### AIM OF THE EXERCISE
Replace "screenshot" with "screen capture" in the listing, starting with its first line and going on through the line with "[x=65, y=292]", and write those lines out again with nothing else changed. Leave the pictures out of your answer.

Stored records
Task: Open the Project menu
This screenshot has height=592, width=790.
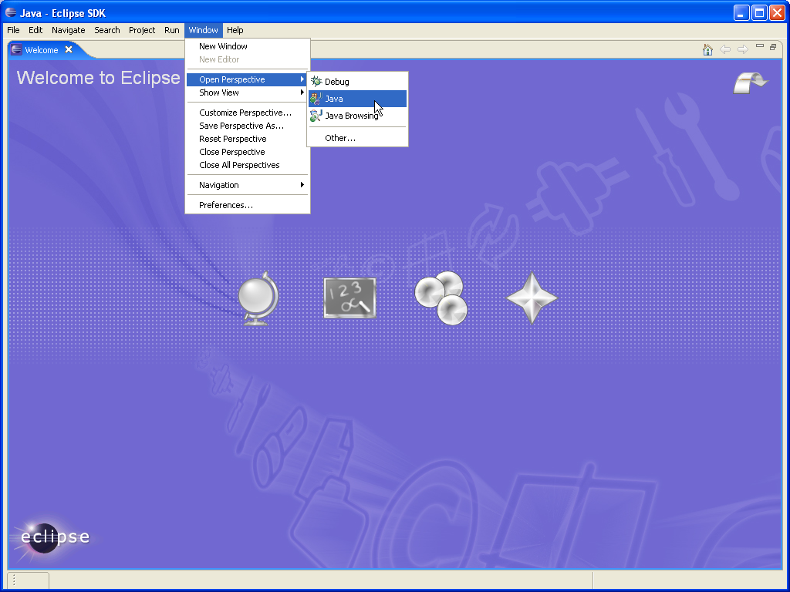Action: coord(142,30)
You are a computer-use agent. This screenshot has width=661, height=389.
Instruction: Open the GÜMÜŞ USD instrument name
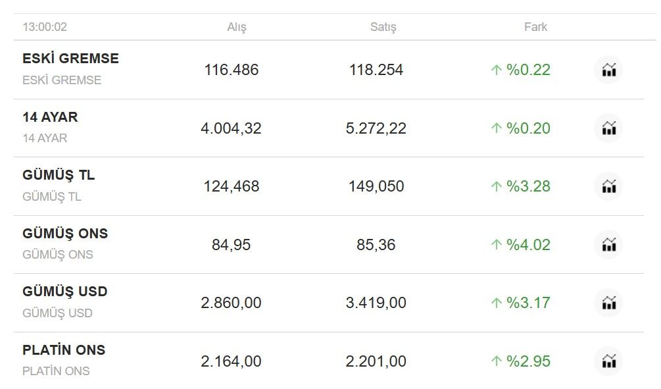[x=65, y=292]
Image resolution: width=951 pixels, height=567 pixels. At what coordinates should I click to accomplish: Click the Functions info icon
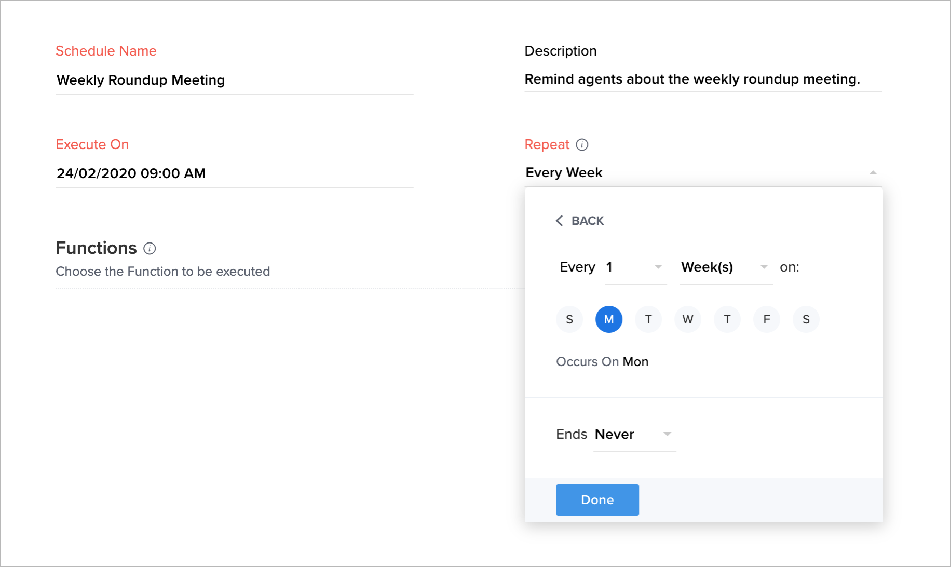[150, 249]
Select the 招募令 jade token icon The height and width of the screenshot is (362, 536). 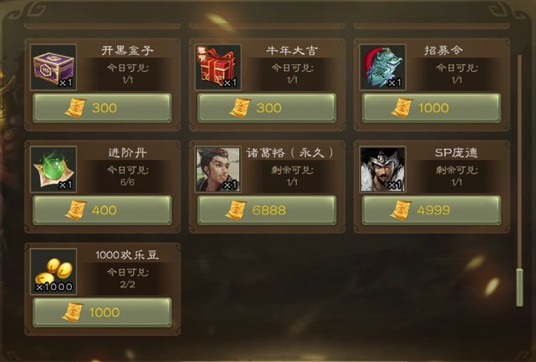(383, 67)
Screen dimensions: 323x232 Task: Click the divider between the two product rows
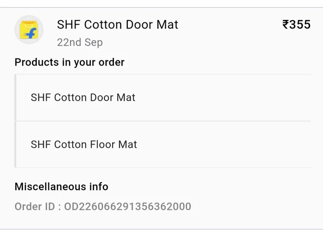[x=163, y=121]
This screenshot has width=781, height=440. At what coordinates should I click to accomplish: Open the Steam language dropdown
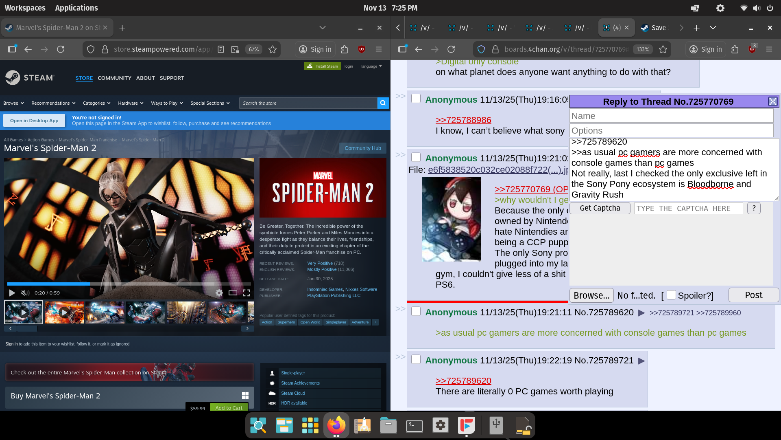pyautogui.click(x=371, y=66)
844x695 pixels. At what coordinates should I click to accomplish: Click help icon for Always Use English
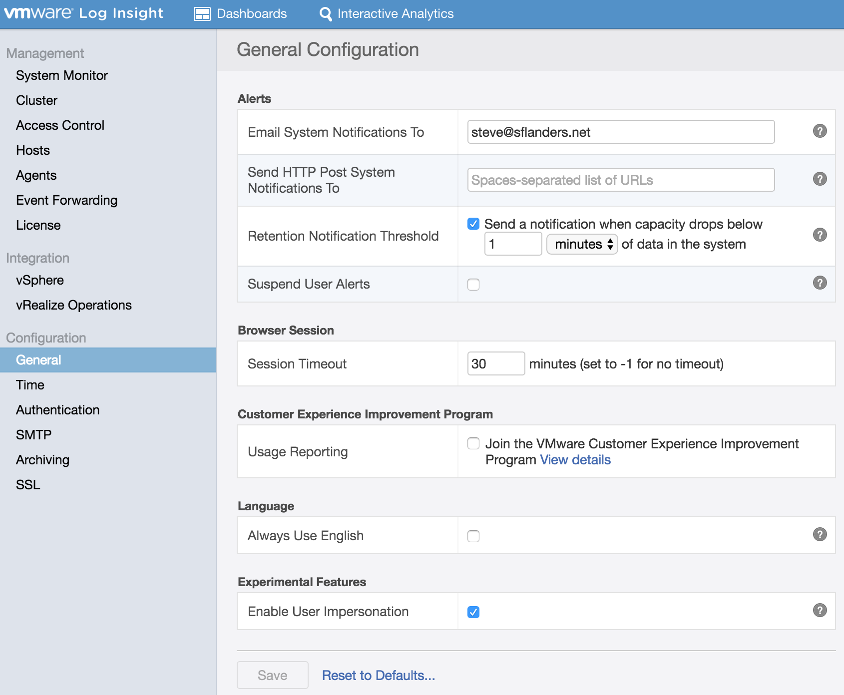pos(820,534)
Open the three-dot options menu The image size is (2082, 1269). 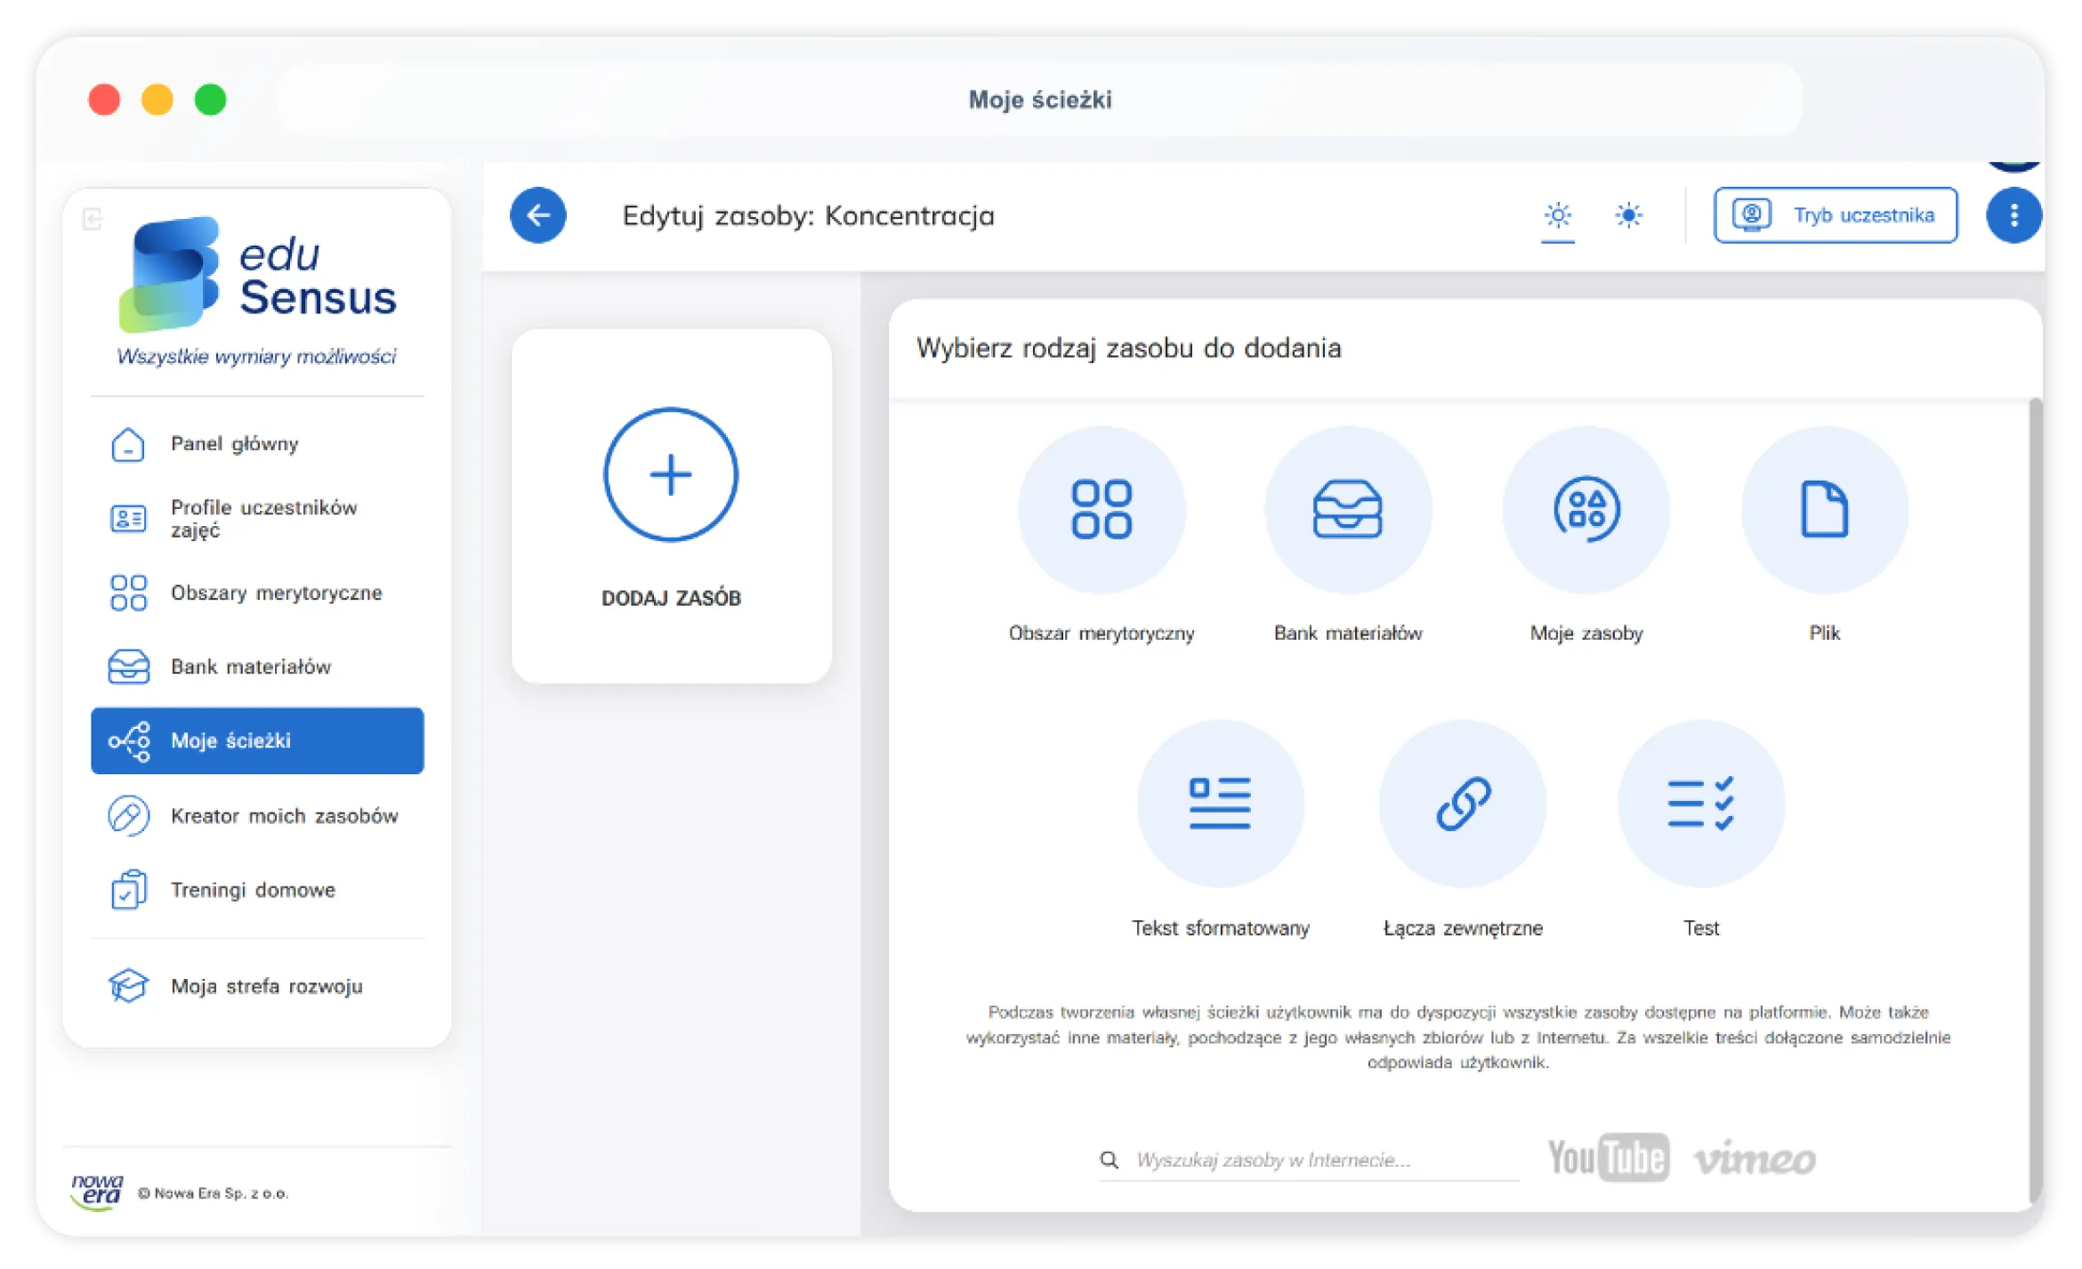[2013, 215]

### WRITTEN REPLY
Task: Open the Project menu
This screen capture has height=592, width=790.
Action: coord(142,30)
You are a computer-use agent. This screen capture has width=661, height=389.
Instruction: Open the GÜMÜŞ USD instrument name
[x=65, y=292]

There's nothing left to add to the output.